Traditional methods for studying the activity dynamics of people and their social interactions in cities require time-consuming and resource-intensive observations and surveys. Dynamic online trails from geosocial networks (e.g. Twitter, Instagram, Flickr etc.) have been increasingly used as proxies for human activity, focusing on mobility behavior, spatial interaction, and social connectivity, among others. Social media records incorporate geo-tags, timestamps, textual components, user-profile attributes and points-of-interest (POI) features, which respectively address spatial, temporal, topical, demographic, and contextual dimensions of human activity. While the information contained in social media data is complex and high-dimensional, there is a lack of studies exploiting the combined potential of their information layers. This article introduces a framework that considers multiple dimensions (i.e. spatial, temporal, topical, and demographic) of information from social media data, and combines Geo-Self-Organizing Maps (GeoSOMs) in conjunction with contiguity-constrained hierarchical clustering, to identify homogeneous regions of social interaction in cities and, subsequently, estimate appropriate locations for new POIs.

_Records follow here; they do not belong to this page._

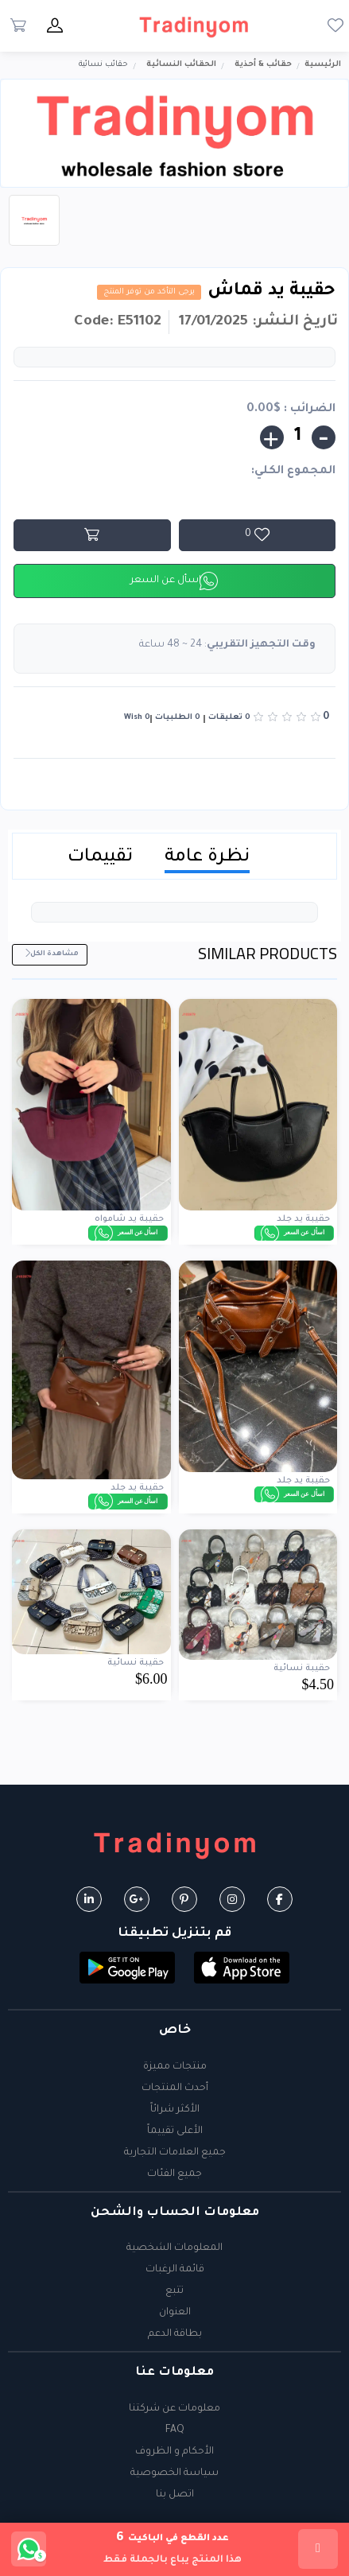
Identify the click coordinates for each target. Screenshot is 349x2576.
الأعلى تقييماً (175, 2131)
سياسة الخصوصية (174, 2473)
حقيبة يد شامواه (129, 1219)
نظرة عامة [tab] (207, 858)
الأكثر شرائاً (175, 2110)
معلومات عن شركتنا (174, 2409)
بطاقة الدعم (175, 2334)
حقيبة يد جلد (303, 1219)
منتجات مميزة (175, 2067)
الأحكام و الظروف (174, 2451)
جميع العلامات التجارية (175, 2152)
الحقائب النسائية (181, 64)
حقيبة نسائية (301, 1668)
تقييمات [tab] (100, 858)
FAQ (174, 2430)
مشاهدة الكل (51, 954)
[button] (241, 1969)
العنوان (175, 2312)
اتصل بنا (175, 2494)
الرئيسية (322, 64)
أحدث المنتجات (175, 2088)
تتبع (174, 2291)
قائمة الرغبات (174, 2269)
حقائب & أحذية (263, 64)
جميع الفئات (174, 2174)
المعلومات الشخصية (174, 2248)
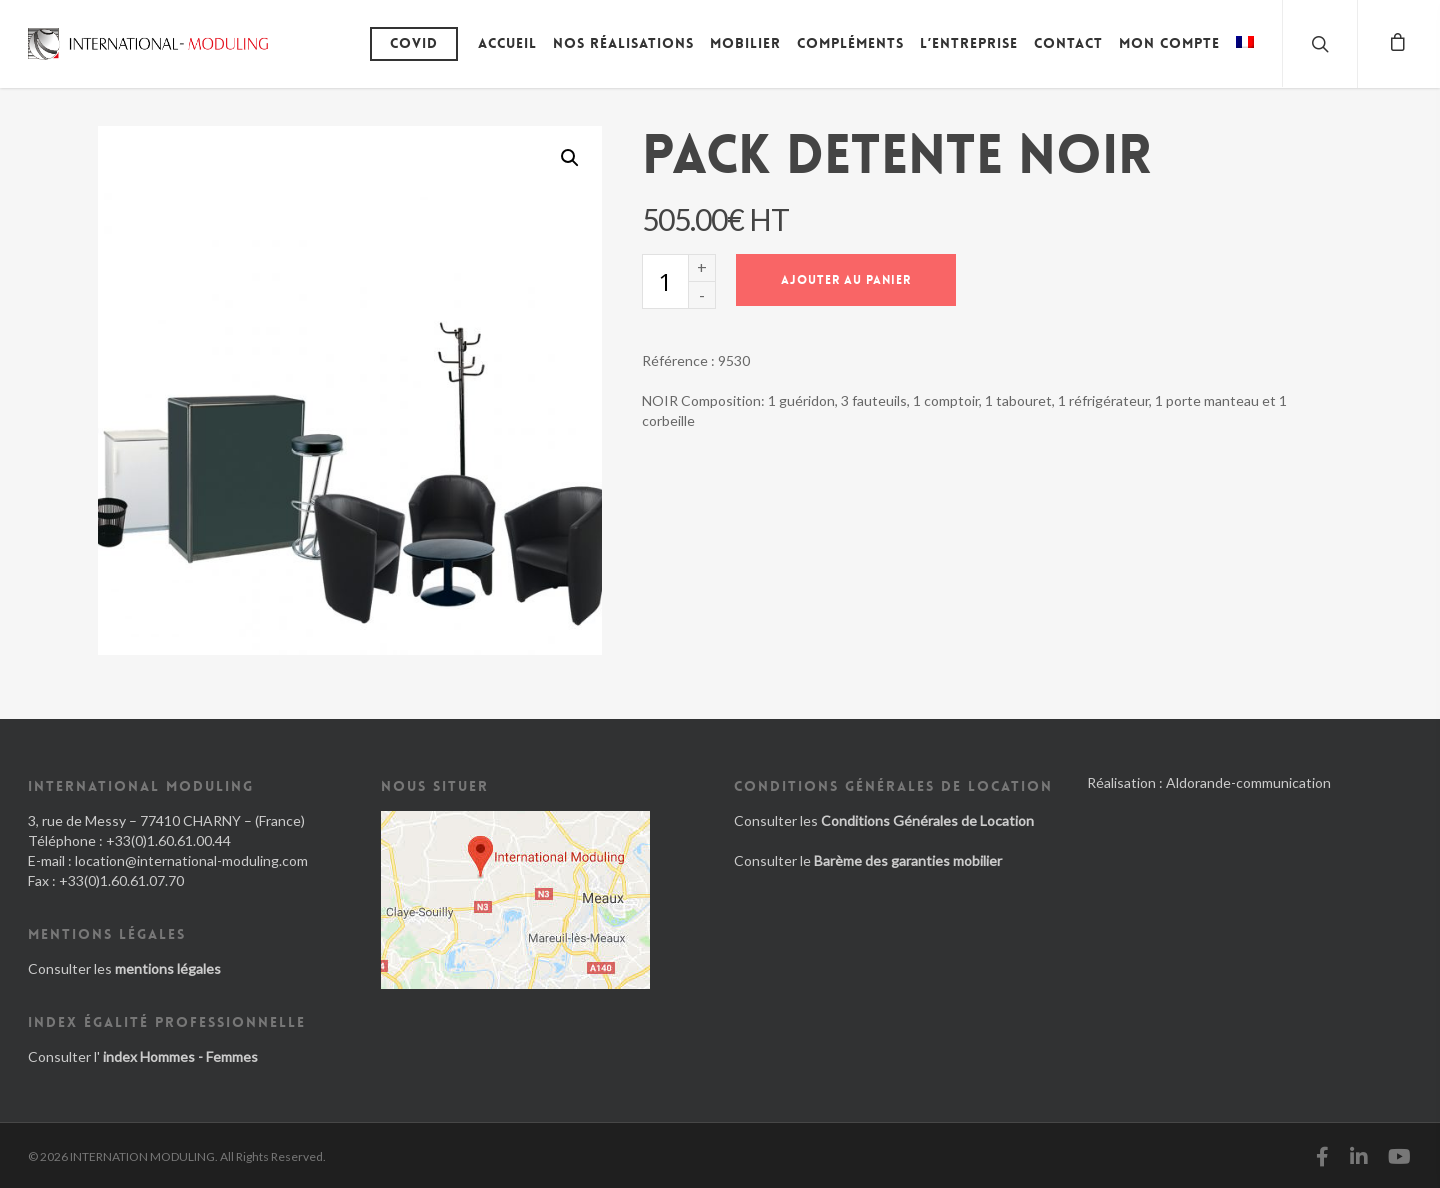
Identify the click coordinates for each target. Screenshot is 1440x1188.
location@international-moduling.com (191, 860)
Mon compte (1169, 43)
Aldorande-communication (1248, 782)
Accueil (507, 43)
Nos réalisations (623, 43)
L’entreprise (969, 43)
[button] (570, 158)
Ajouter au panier (846, 280)
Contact (1068, 43)
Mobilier (745, 43)
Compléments (850, 43)
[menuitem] (1245, 58)
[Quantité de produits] (665, 281)
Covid (414, 43)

Drawing on the discovered regions, we build a Factorization Machine-based model to estimate appropriate locations for new POIs in different urban contexts. Using geo-referenced Twitter records and Foursquare data from Amsterdam, Boston, and Jakarta, we evaluate the potential of machine learning techniques in discovering knowledge about the geography of social dynamics from unstructured and high-dimensional social web data. Moreover, we demonstrate that the discovered homogeneous regions are significant predictors of new POI locations.